Bermuda Post

Thursday, Oct 01, 2020

Passengers shocked by conditions on exit flights

Passengers on the British Airways evacuation flight out of Grand Cayman last week say they were stunned at the lack of social distancing and enhanced hygiene measures on board.

Though they were required to wear masks and remain six feet apart inside Owen Roberts International Airport and as they walked to the plane, it was a different story once they got on board.

Every seat was taken and even some of the flight crew were not wearing masks, according to passengers.

James Elchico, a hospitality worker returning to the Philippines after losing his job in Cayman, said he was surprised that there was no temperature screening or other measures.

“It was just like a normal flight. I thought we would be one seat apart on the plane, but no, we are all sitting together,” he told the Cayman Compass.

“I was amazed because in the airport they are really following the protocols. The six-feet distance is followed and there’s an officer checking everyone to see if you are wearing [a] face mask,” he said.

“But once you are on the plane, no one cares about the face masks.”

Another passenger, John Cagurangan, said he was surprised to see how close the passengers were to each other.
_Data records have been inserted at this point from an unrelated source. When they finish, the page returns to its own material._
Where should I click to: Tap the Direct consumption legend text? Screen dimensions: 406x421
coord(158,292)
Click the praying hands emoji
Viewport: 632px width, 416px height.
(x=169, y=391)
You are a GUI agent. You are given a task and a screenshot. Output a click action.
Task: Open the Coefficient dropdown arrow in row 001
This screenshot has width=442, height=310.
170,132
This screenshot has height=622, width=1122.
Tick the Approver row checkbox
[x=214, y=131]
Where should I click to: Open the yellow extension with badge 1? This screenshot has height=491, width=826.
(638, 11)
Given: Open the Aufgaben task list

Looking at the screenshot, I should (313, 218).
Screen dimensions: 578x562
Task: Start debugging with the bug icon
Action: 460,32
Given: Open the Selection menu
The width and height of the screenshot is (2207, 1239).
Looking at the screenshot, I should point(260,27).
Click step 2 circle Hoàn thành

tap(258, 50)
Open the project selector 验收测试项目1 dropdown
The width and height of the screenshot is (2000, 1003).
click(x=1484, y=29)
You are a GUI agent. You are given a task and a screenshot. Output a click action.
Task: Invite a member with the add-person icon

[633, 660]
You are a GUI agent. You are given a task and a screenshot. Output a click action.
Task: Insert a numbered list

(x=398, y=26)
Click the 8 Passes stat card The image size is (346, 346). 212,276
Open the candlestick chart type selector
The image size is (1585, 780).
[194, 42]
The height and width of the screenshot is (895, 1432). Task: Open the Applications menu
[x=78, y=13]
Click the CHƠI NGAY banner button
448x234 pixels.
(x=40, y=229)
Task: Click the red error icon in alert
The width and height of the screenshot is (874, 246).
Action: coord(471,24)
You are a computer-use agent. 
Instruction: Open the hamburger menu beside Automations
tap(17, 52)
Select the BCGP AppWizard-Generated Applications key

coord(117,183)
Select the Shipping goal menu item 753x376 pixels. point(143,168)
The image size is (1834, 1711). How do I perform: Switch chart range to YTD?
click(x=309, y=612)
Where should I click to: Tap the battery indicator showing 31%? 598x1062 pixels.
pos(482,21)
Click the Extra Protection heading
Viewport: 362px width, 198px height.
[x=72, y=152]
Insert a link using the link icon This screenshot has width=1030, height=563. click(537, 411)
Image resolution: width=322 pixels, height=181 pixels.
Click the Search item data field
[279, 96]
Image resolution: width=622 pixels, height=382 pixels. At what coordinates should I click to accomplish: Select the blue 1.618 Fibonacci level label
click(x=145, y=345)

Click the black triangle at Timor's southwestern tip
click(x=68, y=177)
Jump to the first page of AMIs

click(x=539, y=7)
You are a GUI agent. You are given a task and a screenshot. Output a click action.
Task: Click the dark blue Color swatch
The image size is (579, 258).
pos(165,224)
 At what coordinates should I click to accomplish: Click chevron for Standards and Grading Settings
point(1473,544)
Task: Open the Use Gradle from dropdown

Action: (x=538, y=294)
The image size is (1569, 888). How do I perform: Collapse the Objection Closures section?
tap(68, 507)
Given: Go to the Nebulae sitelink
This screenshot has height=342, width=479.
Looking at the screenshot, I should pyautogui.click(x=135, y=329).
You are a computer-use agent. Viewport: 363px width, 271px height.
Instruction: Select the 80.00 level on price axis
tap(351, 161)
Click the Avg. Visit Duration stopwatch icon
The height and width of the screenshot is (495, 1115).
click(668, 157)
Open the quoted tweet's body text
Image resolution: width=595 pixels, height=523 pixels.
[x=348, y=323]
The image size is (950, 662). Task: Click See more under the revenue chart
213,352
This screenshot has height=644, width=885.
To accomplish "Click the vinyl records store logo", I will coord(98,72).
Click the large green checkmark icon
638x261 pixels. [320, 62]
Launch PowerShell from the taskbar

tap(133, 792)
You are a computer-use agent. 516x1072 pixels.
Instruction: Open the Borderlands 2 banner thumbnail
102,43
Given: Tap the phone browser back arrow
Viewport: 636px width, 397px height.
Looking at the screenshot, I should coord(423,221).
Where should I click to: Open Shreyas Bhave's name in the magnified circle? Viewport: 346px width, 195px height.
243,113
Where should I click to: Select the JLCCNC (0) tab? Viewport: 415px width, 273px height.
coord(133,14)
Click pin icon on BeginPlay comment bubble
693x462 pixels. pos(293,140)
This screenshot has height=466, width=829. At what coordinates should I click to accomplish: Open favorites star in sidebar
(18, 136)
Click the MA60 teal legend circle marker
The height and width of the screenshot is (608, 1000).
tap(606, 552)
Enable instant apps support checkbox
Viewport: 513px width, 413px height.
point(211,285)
“I was very worried about my safety on that flight,” he said. “There were no empty seats.”

He said it was a different story on his onward Gulf Air flight to Manila, where seats were strategically left empty to allow for social distancing.

Elchico said it was strange to see the contrast between the strict enforcement at the airport in Grand Cayman and the more casual attitude on the plane.

He said he was afraid to use the washrooms as there did not appear to be anyone sanitising them during the flight.

“I never used it,” he said, adding that many of his fellow passengers had been shocked and had taken photos.

Some of those reports must have made their way to Governor Martyn Roper, who addressed the issue in the daily press briefing on Monday.

“I know this has been a concern expressed by a number of people and planning that next flight, we will take this into account,” he said.

He added that it was British Airways that was ultimately responsible for determining policies and protocols on board its aircraft.

Roper added, “These are emergency flights and individuals do have to judge the risk for themselves, but we will have a fresh look at all that for the next [flight].”

The BA flights provide an irregular air-bridge between London and Grand Cayman during a time when Cayman’s borders are closed.

Two flights have been organised so far, allowing medical supplies and some Cayman Islands residents to come into the territory, and facilitating the evacuation of expats who have lost their jobs amid the economic crisis.

More flights are expected to be organised in the coming months, with the government encouraging expats who are out of work to go back to their home countries where possible.

Elchico, who had to take out a loan to pay his fare to the Philippines, accepted that social distancing might have meant a higher cost for the ticket. But he said he would have been willing to pay more for a safer environment on board.

“I think the safety of everyone is more important,” he said.

Cagurangan said he hoped British Airways would change its policy and put in measures to ensure passengers could remain six feet apart on future flights.